Çayımı da demledim geldim.
Hele bir toplaşın, diyeceklerime sizler ne dersiniz?
Bizden çok Ben ön plana çıkıyor, toplumsal gelişimden çok kişisel gelişim borusu öttürülüyor.
Birileri itiraz edecek, size katılmıyorum, yanlış düşünüyorsunuz, zaten sizi gözüm tutmamıştı, saçlarınızın beyazlamış olması da beni rahatsız ettiği gibi itirazlar ile gerçekleri gölgeleyip konuyu başka yere çekmek isteyebilirler. Siz onları dinlemeyin yanaşın yamacıma.
Yazıyı sonuna kadar okumadan celallenmeyin hemen, gece yarısından sonra gerçek ortaya çıkıyor.
Yaşananlar ne akılla, ne izanla, ne de başka herhangi bir şeyle izah edilecek gibi değil.
Üstüne iki soda içseniz bile çok fayda etmiyor, sabah gerçeğe kaldığınız yerden devam ediyorsunuz.

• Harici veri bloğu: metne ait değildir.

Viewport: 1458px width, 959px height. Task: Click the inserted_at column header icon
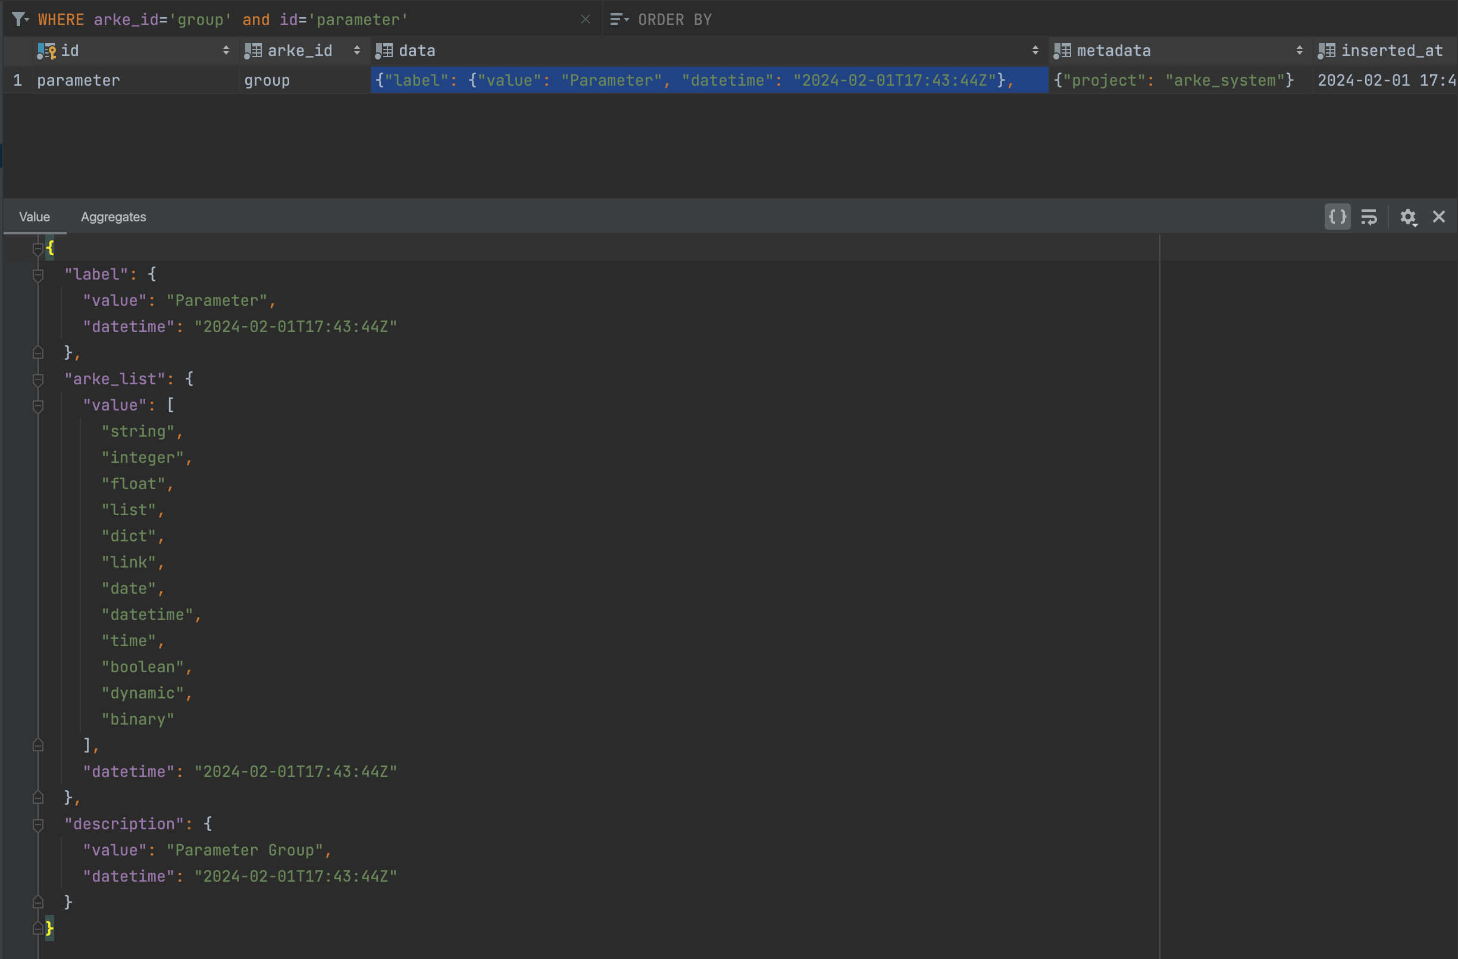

Herkes bilir ki, davranış ve düşünce değişikliği kısa zamanda olmaz, yolda içinden üç harfli çıkan bir lamba bulmamışsanız çok kısa sürede hayatınızda büyük değişimler beklenmekte.
Kimsenin başaramadığı şeyleri başardığını sanıyor ve dahi inanıyor. Gel de gülmekten ölme!
Şunu da söyleyeyim de iyice heyecanı arttırayım, sadece kendilerini yükseltmek için çaba içine girenler, egosunu tatmin edenler, heva ve heveslerine uyanlar ve şehrin sosyal projelerinden uzaklaşarak toplumu görmezden gelenler, vatandaşların sorunlarını kendi sorunları olarak görmezler.
Labaratuvar işini yapıyor.
Sen değerlisin, kimse senden daha değerli değil, herkes senin etrafında dönüyor, sen büyüksün, sen alırsın, sen yaparsın gazını içine çektirenler zehirliyor, alkol komalarına sokturuyorlar, kendisini vazgeçilmez bir prenses gibi eşi dahi olmadığı vehmine kapılmasını sağlıyorlar.
Herkes kilosunu, çapını biliyor. İçinde bulunduğunuz koşulları gözden kaçırarak belirlediğiniz hedef, sizin hedefiniz olmaz.
Sürekli hayal kuruyorsunuz. Siz hayal kurarken bir de bakarsınız ki sizin kurduğunuz hayali sizin rakip olarak gördüğünüz felan yaşıyacak. Bence yeter artık siz de anneniz gibi kısır partilerinde ki dedikodularına dönün.